Documents for audit evidence

Audit working papers are the documents which record during the course of audit evidence obtained during financial statements auditing, internal management auditing, information systems auditing, and investigations. Audit working papers are used to support the audit work done in order to provide the assurance that the audit was performed in accordance with the relevant auditing standards. They show the audit was:
- Properly planned;
- Carried out properly
- There was adequate supervision;
- That the appropriate review was undertaken; and
- That the evidence is sufficient and appropriate to support the audit opinion

The Institute of Internal Auditors, a global professional audit standards body, has issued practice advisory 2330-1 stating the goals of audit working papers are to:

- Document the planning, performance, and review of audit work;
- Provide the principal support for audit communication such as observations, conclusions, and the final report;
- Facilitate third-party reviews and re-performance requirements; and
- Provide a basis for evaluating the internal audit activity's quality control program.

The audit working paper are divided into two parts: The first group consists of the current file and second group contains the permanent file.

1. The material relating to the current year only is placed in current file
2. The data to be used for a number of years placed in permanent file. The auditor can rely on the facts and figures recorded in permanent files.

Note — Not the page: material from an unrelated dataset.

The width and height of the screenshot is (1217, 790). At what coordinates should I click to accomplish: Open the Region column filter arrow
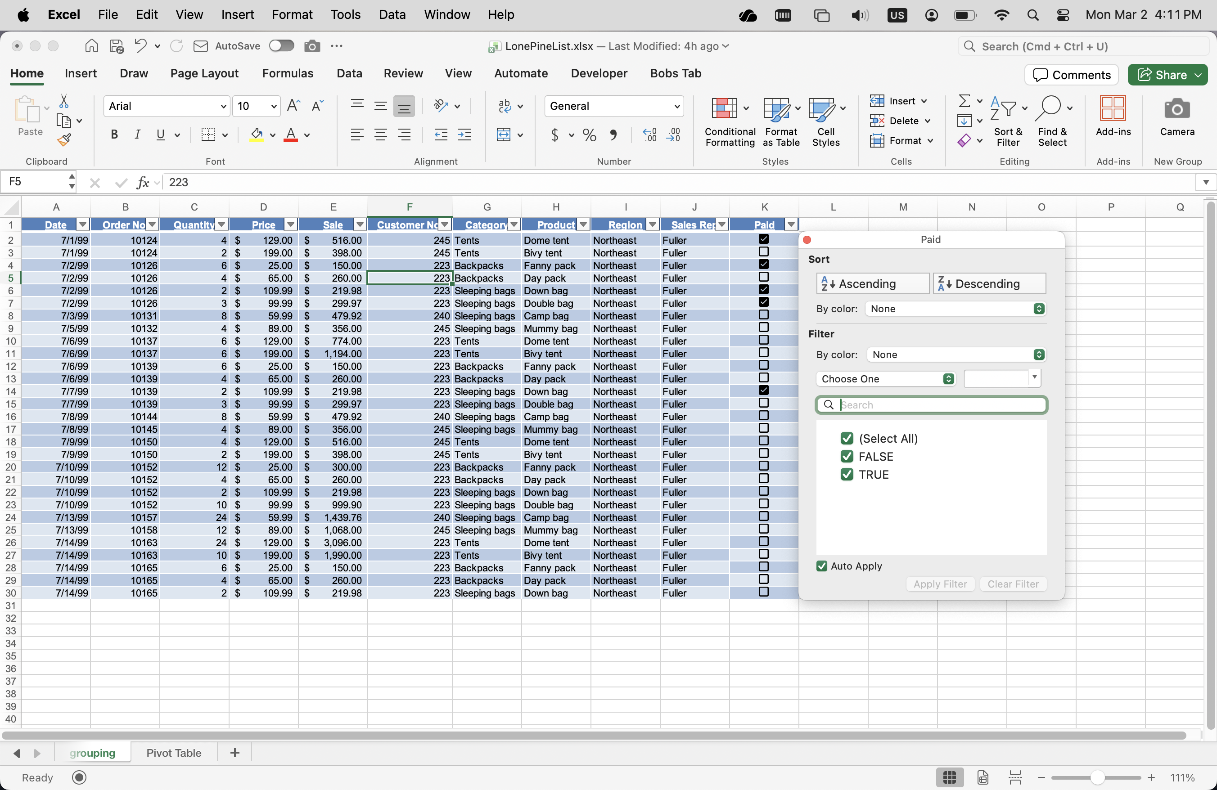click(x=652, y=225)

Audit working papers are the property of the auditor. In order to keep professional ethic, it cannot reveal to third parties without client consent unless limited specified situations mentioned in ISA 230 Documentation and required by law, the examples are court order, for public interest and so on.

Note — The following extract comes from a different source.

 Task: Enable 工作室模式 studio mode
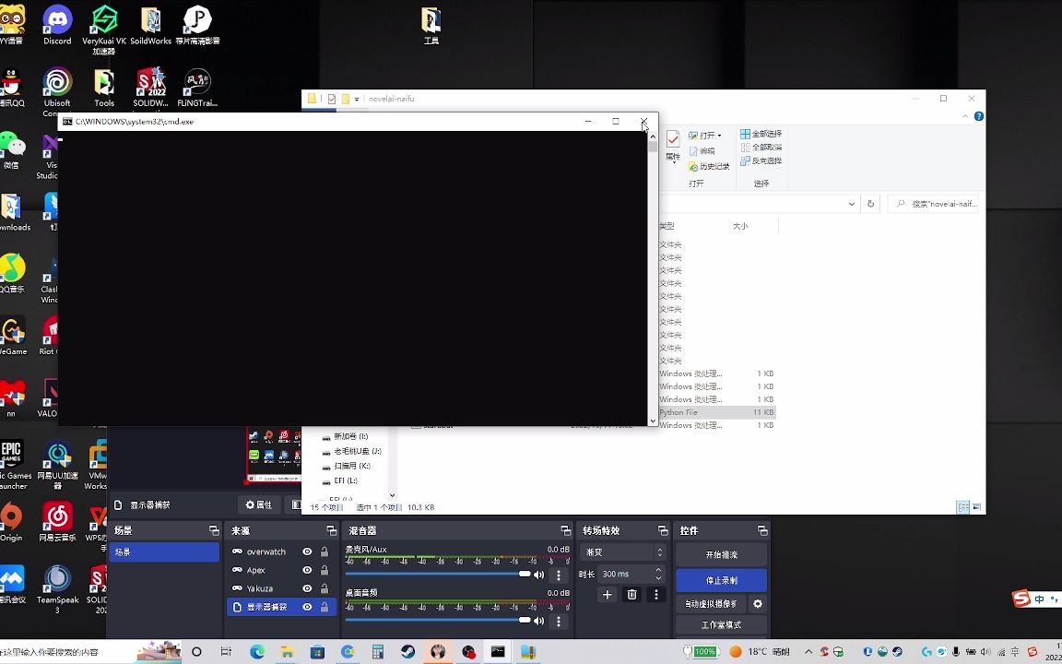tap(721, 624)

The forms of documentation may be flowchart, manual, narrative note, checklist, or questionnaire.

==Proper features or purpose==
Features of Audit documentation are defined by related audit standards ie. IFRS, USGAAP. Following features might be considered as minimum:
- Reviewed by auditors with supervisors noted.
- Signed, dated and approved by relevant level of audit staff with sufficient cross reference.
- With evidence of effective audit planning, work done, sufficient and quality evidence.
- Outstanding matters are cleared in due course.